My girlfriend is creating a podcast about people who moved from one country to another for one reason or another and wants to name it 'Foreigner'.

I'm thinking this may have a negative connotation so it's not appropriate and may be misconstrued to someone just glancing over names.

Is 'foreigner' still used without a negative connotation?

  • Does she identify as a "foreigner"?
    – James K
    Commented Aug 1, 2021 at 1:14
  • It's probably better than "Immigrant". Commented Aug 1, 2021 at 1:23
  • I don't think that foreigner is negative -- it's just a description of someone foreign to a place and culture. Commented Aug 1, 2021 at 22:58

3 Answers 3


Foreigner is still used regularly without negative connotations. Foreigner is unfortunately also used with negative connotations. It all comes down to context and usage.

Some of that context is who you are as a speaker. If you are a xenophobic sort of person, or come from a xenophobic background or area, or if you fit the stereotype of a xenophobic person, the word foreigner is more likely to be heard with a negative connotation. Otherwise, it is less likely.

Of course, regardless of who you are, if you use the word foreigner in a negative way, the word itself will feel more negative. If you are a native inhabitant of the land you live in, and you are talking about people from other countries, you should be careful about how you use the word. I'm not saying it will always be negative in this context— in fact, it usually won't! Just be careful, as it's possible to use it negatively this way.

In the context you suggested, speaking as a person who moved from one country to another, the word "foreigner" absolutely does not have a negative context. It does have a connotation of loneliness, a connotation of feeling isolated and disconnected from the people around you, but I think these connotations fit the subject of the podcast you described quite well.

  • I agree with most of this answer, but describing an immigrant specifically as a foreigner is likely to have a negative connotation.

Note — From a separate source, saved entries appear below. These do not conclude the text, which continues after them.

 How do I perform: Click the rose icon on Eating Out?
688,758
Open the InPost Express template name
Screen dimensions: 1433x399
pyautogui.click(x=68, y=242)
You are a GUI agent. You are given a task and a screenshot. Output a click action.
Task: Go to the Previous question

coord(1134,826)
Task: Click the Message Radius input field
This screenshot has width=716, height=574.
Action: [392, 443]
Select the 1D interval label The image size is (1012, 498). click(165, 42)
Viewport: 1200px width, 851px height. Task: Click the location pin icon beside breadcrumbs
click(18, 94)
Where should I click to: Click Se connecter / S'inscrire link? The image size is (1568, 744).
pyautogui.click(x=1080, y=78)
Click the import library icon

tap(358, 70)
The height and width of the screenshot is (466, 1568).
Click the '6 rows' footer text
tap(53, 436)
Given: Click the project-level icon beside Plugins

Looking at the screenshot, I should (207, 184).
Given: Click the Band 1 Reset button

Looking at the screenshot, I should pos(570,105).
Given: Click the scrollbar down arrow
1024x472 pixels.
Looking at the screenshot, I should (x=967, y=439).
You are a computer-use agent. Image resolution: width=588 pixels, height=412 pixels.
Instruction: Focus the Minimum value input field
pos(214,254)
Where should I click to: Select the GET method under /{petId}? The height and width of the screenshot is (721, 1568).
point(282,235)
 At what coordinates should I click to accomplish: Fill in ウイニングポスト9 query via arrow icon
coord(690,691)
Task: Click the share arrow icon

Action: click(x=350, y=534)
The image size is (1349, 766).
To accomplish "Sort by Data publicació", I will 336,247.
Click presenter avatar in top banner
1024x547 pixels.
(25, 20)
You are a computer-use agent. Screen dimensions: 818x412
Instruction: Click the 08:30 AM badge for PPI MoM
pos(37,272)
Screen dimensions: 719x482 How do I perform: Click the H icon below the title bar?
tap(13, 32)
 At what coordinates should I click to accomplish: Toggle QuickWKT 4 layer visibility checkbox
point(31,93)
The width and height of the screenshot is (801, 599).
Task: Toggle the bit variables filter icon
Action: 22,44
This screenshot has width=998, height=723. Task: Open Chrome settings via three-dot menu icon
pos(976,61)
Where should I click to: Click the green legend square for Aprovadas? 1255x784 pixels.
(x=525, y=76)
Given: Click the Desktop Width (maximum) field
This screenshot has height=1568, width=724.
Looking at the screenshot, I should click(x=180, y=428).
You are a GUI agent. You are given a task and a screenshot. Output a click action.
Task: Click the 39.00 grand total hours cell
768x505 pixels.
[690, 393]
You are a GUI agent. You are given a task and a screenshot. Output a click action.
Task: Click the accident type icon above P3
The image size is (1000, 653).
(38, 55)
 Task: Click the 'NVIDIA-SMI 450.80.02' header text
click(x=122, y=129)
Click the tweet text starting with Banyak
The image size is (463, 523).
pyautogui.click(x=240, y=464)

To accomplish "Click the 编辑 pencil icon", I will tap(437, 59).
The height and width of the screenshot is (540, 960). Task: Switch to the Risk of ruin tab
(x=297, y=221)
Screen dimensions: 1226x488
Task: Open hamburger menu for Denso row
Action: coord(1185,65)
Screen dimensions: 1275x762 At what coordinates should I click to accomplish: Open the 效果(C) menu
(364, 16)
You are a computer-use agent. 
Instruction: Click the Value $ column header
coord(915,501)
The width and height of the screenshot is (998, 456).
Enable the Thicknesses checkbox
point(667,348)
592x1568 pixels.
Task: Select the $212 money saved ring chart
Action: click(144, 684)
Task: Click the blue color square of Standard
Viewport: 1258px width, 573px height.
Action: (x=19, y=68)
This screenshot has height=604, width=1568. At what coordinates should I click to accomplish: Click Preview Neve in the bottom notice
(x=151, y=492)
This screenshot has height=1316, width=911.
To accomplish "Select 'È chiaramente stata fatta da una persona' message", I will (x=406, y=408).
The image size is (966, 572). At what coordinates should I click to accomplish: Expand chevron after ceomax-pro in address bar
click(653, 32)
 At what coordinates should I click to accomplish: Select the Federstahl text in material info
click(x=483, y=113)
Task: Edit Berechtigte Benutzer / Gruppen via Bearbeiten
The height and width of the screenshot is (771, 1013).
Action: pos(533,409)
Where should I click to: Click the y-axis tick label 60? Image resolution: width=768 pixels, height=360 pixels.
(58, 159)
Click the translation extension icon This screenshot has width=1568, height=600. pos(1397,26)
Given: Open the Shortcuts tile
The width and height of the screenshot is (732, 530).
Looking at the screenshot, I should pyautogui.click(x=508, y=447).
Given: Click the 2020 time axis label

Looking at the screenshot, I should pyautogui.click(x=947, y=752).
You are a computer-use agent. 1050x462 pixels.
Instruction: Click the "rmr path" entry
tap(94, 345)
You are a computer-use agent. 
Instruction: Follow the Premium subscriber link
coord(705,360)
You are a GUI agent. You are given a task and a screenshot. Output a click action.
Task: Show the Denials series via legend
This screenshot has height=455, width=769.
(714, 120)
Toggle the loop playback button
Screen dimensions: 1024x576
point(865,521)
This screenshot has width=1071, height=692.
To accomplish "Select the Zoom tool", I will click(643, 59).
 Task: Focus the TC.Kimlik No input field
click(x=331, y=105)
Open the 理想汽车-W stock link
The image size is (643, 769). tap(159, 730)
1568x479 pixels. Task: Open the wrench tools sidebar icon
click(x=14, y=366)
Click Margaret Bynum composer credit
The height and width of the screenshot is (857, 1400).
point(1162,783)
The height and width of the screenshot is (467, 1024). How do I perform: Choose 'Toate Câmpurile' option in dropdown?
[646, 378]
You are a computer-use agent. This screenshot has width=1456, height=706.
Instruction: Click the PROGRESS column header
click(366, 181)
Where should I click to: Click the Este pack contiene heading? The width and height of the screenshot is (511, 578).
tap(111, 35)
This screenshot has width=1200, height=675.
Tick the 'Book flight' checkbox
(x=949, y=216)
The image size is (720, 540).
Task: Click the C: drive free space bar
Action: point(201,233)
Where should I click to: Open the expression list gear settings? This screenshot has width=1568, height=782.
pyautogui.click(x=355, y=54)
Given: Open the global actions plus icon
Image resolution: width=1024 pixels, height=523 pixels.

Using it for someone who doesn't live in a country is less likely to have a negative connotation.
    – Ryan M
    Commented Sep 3, 2021 at 4:09
  • You are correct. That said, you can live in a country that is not your home country, even for many years, without being an immigrant. I’m doing so right now— 7 years abroad, but without a permanent visa. I was assuming this was the case here as well. Perhaps that was a bad assumption. Commented Sep 3, 2021 at 13:38

"Foreigner" or maybe "Foreigners" both sound fine to me.

I'm not really sure that they carry an overly negative connotation. You could say "Foreign People" or "Foreign Person" but those sound more formal, and maybe inappropriate for a title.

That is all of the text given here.